なんかアメリカとかだと、でっかい5リットルくらいのボトルに入った牛乳が、常温の棚にズラッと並んでたりするじゃないですか。

食田マキコ

よく気付いたわね。

じつは牛乳を紙パックで販売するというのは、世界的に見れば少数派なのよ。

えりこ

衛生面やコストが、海外では問題にならないんですか!?

食田マキコ

まず衛生面についてだけど、海外だと輸送時間のことも考慮して、消費期限が日本の牛乳よりもうんと長くもつように、しっかりと殺菌されているの。

 

日本は国土がそれほど広くないので、たとえ北海道から沖縄だろうとも、それほど輸送に時間はかかりません。

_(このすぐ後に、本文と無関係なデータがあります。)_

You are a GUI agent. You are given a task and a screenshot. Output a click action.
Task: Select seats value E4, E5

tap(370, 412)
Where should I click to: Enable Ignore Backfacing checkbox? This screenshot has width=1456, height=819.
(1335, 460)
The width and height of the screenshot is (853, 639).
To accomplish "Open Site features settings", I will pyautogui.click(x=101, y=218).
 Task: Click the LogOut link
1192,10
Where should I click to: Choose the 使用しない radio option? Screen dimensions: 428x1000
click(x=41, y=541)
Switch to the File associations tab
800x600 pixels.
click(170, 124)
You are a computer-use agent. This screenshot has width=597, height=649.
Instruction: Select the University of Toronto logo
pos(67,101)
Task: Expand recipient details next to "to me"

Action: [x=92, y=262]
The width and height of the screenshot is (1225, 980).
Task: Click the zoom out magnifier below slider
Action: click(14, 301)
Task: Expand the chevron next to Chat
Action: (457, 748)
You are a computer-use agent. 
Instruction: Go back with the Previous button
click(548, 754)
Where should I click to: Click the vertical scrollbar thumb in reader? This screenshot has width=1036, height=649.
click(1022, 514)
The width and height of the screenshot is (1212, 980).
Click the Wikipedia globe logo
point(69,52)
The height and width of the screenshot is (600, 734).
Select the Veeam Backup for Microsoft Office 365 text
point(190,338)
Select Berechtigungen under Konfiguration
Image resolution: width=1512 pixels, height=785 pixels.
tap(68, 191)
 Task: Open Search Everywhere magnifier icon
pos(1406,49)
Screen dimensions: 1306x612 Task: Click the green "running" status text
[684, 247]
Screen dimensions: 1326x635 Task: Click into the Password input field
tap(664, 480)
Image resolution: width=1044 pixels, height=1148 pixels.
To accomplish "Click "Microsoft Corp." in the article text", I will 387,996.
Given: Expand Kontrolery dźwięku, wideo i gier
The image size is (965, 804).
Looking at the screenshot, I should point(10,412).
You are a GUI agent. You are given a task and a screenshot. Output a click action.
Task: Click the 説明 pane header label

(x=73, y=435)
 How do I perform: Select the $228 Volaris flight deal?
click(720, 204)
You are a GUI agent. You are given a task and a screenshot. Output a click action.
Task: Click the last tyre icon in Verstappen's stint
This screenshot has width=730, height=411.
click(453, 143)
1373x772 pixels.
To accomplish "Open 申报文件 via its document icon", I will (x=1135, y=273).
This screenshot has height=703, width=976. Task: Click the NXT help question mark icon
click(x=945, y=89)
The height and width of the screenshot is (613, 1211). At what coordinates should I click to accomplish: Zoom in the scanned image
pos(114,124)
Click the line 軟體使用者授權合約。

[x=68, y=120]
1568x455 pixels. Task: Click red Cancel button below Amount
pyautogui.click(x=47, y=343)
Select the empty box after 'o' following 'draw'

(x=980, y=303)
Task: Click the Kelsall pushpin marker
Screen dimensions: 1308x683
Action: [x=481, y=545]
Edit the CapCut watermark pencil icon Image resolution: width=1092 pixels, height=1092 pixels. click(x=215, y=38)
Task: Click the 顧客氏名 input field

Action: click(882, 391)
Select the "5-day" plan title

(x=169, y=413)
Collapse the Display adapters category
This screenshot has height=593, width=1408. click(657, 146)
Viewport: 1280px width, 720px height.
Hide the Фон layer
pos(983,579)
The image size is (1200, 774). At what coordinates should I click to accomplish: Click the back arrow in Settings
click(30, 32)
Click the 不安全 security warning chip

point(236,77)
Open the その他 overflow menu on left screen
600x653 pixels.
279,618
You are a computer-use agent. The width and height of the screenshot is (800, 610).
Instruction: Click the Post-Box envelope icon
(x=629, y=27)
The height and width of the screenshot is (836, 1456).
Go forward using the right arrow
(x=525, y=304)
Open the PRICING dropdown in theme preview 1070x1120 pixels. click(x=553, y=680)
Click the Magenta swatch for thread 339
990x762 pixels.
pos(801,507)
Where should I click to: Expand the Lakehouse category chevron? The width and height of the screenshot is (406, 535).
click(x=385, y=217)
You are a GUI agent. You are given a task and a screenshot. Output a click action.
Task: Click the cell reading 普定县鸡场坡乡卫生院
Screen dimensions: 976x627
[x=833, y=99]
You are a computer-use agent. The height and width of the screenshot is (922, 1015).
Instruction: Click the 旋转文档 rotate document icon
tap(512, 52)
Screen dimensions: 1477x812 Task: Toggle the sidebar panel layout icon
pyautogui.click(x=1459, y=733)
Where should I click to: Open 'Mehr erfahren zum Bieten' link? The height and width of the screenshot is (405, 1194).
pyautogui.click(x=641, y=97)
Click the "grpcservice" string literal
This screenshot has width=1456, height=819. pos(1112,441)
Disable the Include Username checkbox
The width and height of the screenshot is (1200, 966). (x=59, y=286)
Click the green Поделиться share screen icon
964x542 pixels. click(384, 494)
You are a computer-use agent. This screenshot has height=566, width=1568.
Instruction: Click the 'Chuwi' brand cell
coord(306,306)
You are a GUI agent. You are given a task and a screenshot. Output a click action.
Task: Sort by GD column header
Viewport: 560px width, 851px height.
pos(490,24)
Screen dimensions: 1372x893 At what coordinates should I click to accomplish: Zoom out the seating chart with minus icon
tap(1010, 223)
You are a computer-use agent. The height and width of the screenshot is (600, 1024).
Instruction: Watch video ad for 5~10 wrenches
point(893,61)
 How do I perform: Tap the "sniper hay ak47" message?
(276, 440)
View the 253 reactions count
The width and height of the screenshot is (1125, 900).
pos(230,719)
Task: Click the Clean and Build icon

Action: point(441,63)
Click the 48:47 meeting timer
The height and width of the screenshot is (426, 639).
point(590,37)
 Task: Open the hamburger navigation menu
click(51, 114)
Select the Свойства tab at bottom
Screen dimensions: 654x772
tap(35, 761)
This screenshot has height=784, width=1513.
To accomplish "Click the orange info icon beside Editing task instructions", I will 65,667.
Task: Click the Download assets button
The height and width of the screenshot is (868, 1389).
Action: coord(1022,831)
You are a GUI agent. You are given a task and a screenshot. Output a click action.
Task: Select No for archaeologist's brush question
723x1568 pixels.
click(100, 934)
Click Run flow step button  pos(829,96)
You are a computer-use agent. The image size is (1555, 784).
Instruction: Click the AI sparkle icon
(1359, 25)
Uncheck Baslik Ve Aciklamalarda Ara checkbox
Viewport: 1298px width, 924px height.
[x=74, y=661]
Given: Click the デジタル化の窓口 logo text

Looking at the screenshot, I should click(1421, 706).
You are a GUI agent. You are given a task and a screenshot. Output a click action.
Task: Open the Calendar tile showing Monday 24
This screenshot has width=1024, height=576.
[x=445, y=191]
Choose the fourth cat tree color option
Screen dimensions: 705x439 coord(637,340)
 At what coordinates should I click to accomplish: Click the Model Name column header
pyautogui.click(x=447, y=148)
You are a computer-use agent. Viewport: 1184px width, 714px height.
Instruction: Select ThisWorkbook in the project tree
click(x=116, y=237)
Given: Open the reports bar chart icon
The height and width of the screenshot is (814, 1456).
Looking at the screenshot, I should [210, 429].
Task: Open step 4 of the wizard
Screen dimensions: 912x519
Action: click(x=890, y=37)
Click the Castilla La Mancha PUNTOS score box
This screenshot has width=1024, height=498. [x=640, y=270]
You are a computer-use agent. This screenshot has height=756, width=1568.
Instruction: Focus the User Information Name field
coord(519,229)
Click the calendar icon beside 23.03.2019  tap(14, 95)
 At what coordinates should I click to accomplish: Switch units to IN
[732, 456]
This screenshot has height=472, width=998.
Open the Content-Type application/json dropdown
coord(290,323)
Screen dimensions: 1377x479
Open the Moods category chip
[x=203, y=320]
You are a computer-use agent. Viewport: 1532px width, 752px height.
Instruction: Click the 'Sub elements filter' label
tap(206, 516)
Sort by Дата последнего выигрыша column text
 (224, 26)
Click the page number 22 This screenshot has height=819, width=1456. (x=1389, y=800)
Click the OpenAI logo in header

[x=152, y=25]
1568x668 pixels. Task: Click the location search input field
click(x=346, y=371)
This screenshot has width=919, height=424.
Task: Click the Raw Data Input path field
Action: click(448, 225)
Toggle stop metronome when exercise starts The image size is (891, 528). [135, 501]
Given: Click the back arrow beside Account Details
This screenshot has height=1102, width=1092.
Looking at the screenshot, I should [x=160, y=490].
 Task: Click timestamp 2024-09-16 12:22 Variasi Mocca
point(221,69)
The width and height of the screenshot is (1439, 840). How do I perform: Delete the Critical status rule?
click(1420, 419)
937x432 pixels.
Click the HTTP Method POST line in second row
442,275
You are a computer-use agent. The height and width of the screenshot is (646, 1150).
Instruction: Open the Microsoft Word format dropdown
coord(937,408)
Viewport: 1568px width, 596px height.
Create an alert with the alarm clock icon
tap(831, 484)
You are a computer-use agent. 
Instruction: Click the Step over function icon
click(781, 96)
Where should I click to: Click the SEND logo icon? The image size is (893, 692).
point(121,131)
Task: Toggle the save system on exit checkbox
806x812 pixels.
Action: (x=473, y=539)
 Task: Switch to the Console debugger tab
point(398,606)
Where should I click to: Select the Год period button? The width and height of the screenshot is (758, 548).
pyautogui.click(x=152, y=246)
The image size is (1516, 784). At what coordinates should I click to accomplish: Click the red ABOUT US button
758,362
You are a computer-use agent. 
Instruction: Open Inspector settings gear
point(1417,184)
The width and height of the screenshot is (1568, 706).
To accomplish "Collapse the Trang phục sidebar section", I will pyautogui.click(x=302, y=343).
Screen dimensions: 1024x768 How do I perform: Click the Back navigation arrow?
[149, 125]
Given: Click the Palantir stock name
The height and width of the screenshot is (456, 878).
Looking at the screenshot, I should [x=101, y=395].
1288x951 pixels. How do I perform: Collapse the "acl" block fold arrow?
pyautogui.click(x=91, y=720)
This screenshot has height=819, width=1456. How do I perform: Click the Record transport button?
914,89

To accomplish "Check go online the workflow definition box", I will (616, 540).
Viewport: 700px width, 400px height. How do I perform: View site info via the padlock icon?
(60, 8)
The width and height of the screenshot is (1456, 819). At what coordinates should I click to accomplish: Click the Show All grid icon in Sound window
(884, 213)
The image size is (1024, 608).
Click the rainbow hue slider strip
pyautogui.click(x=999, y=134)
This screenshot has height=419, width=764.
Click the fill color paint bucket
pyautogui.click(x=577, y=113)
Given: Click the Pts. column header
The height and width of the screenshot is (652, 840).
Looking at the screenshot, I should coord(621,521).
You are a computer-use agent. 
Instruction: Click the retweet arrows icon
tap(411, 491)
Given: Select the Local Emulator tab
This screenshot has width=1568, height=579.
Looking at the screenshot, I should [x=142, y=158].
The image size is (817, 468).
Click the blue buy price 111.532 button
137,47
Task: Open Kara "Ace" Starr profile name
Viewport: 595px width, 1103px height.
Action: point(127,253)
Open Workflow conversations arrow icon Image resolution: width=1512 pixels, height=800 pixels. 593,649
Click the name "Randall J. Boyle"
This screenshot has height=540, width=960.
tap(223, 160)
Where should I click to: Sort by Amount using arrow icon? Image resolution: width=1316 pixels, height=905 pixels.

しかし国土の広い国の場合は輸送に時間がかかるため、あらかじめしっかりと殺菌された、消費期限の長い牛乳が主流なのです。

 

食田マキコ

海外だと、消費期限が常温保存でも3か月以上先なんて牛乳もあるのよ。

えりこ

じゃあ、日本もそういう牛乳にすればいいのに…。

食田マキコ

ただ、しっかり殺菌をしようとすると、やはり風味や味は落ちてしまうからね。

食田マキコ

日本人はどちらかというと、保存性よりも「新鮮で美味しい」と言うほうを優先しがちだから、長期保存できる牛乳の需要は少ないのかもしれないわね。

食田マキコ

そして、海外は牛乳の消費量が、日本とは段違いなの。

 

参考:Jミルク【主要国における牛乳類の1人当たり年間消費量
牛乳類の消費量 | findNew 牛乳乳製品の知識
牛乳類の消費量を紹介します。

 

食田マキコ

だから1リットル入りの紙パックよりも、保存がきいて大容量のプラスチックボトルの方が需要が高いんじゃないかしら。

 

まとめ

現在は様々な理由から紙パックで販売されている牛乳ですが、もし今後ペットボトル入り牛乳の需要が高まり、衛生面やコスト面がクリアできるなら、ペットボトル入り牛乳が売り場を占める時代が来るかもしれませんね。

 

食田マキコ

現に、飲み残したりする可能性の低い少量入りのものなら、ペットボトルやプラスチック容器に入れて販売されている牛乳類もあるのよ。